== GIVEN ENTRIES ==

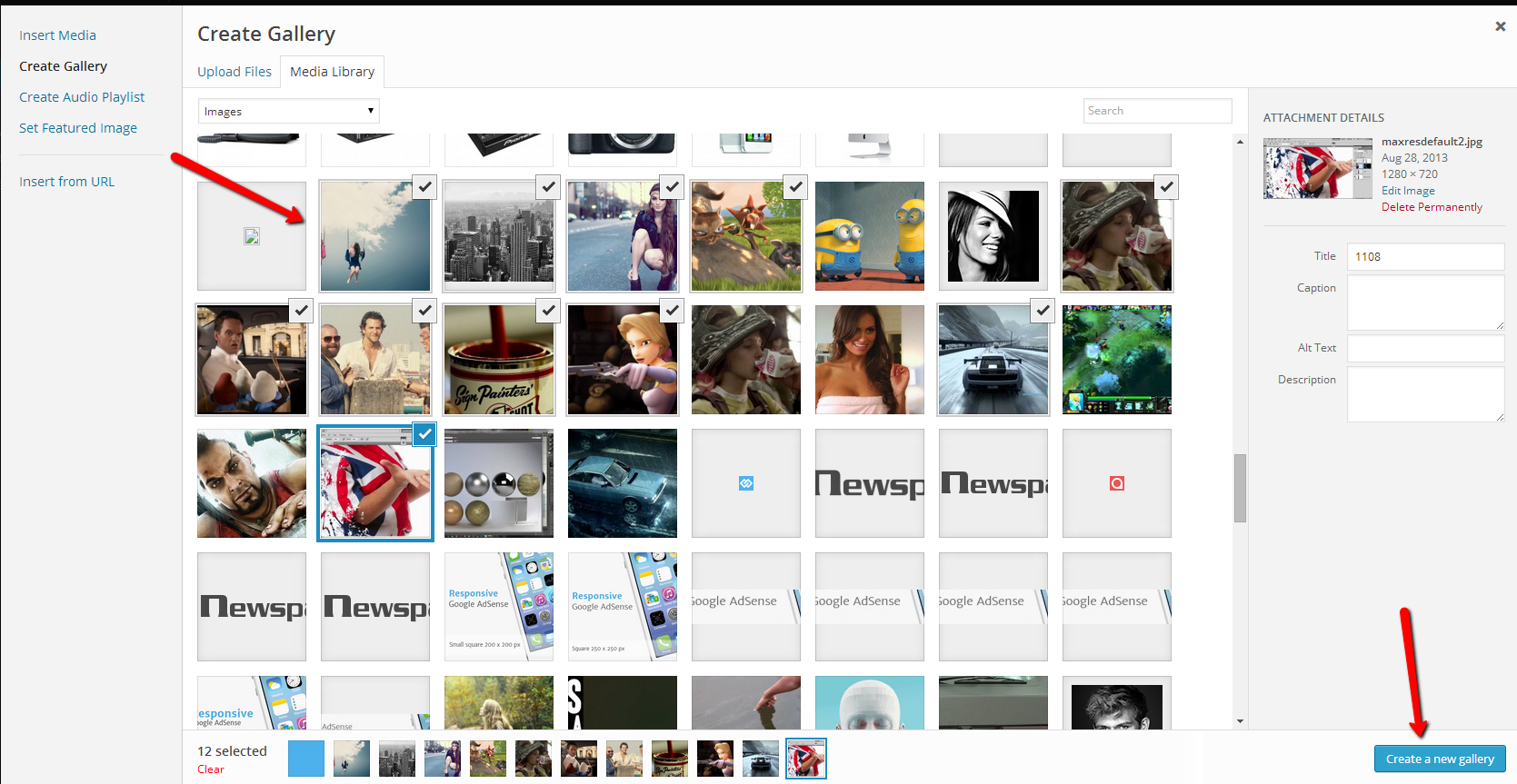Switch to the Upload Files tab

(x=235, y=72)
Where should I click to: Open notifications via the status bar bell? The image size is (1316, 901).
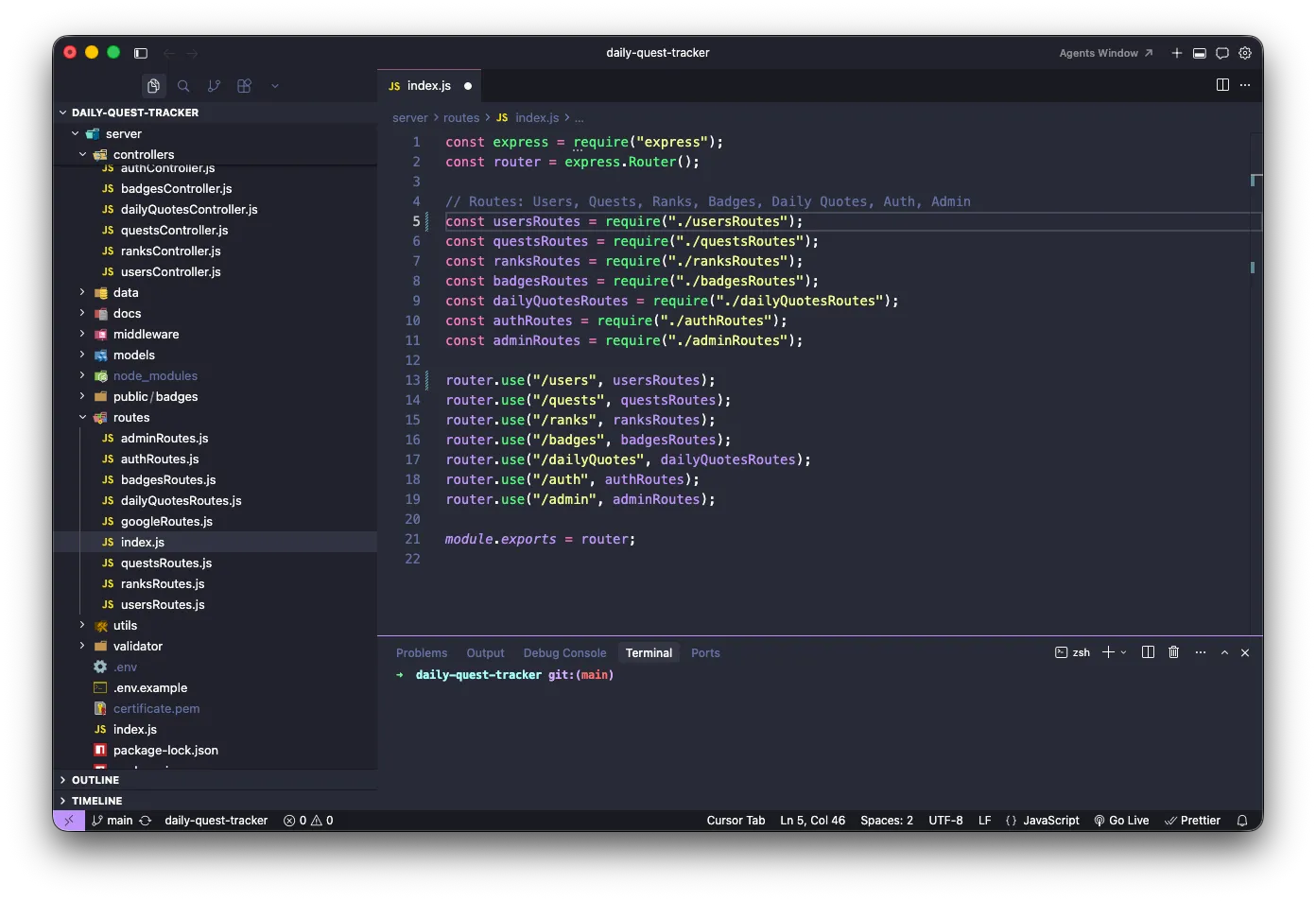[x=1241, y=821]
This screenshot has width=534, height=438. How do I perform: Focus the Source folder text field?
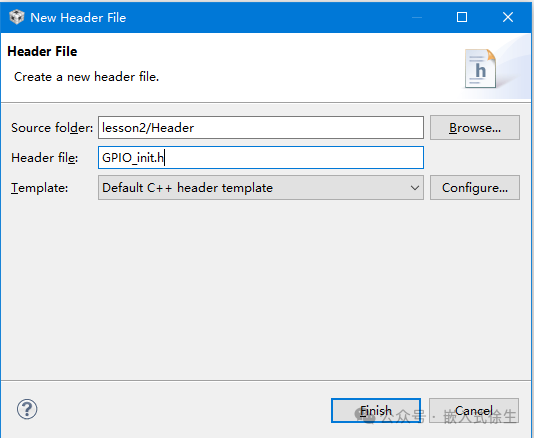[x=261, y=128]
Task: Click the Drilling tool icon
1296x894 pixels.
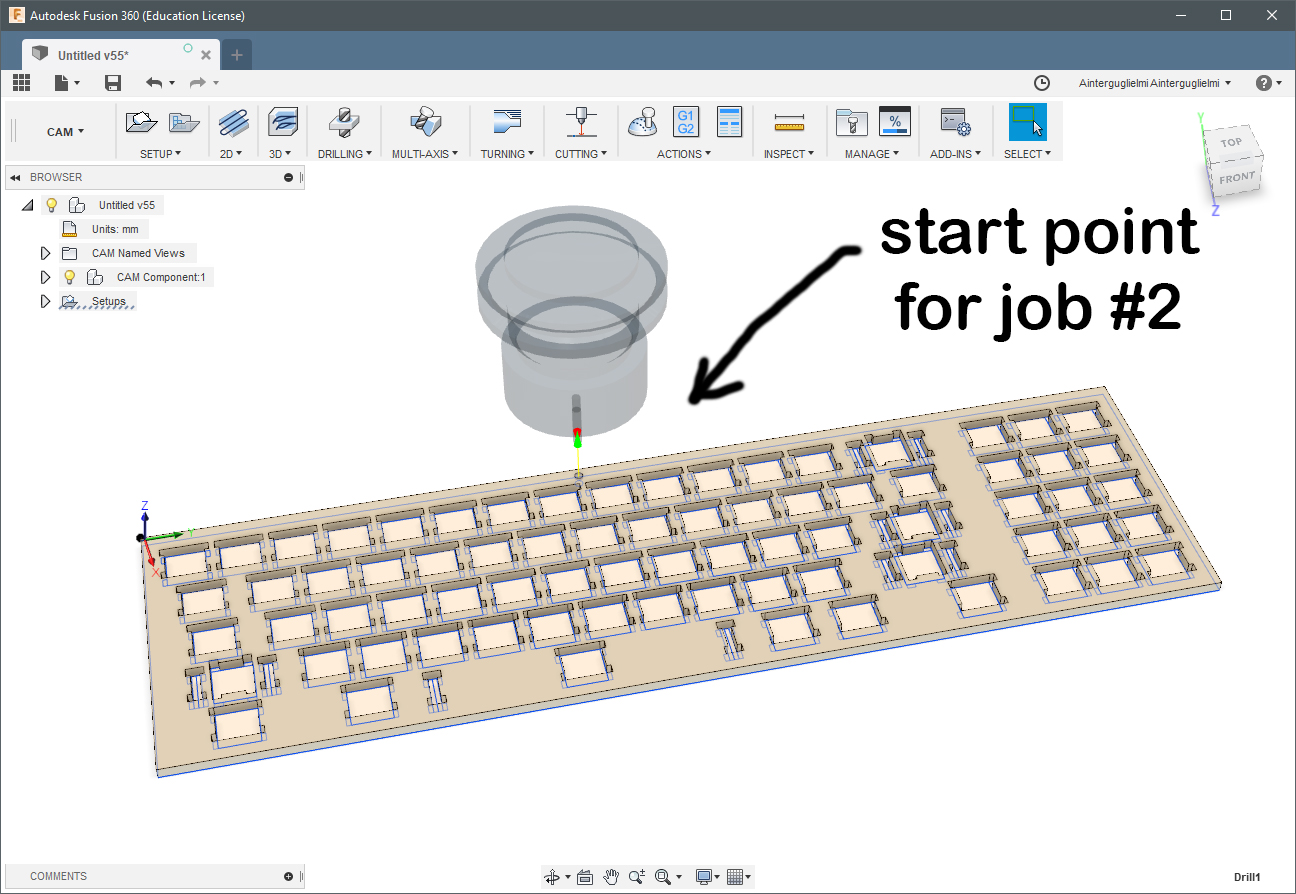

===

__PROBLEM DETAILS__
The lines from the one containing "This screenshot has" through the last line above are to be repeated exactly, and only those. Any pictures must be left out.

__RESULT__
This screenshot has width=534, height=438. How do I perform: Focus the Source folder text field?
[x=261, y=128]
Task: Click the Drilling tool icon
1296x894 pixels.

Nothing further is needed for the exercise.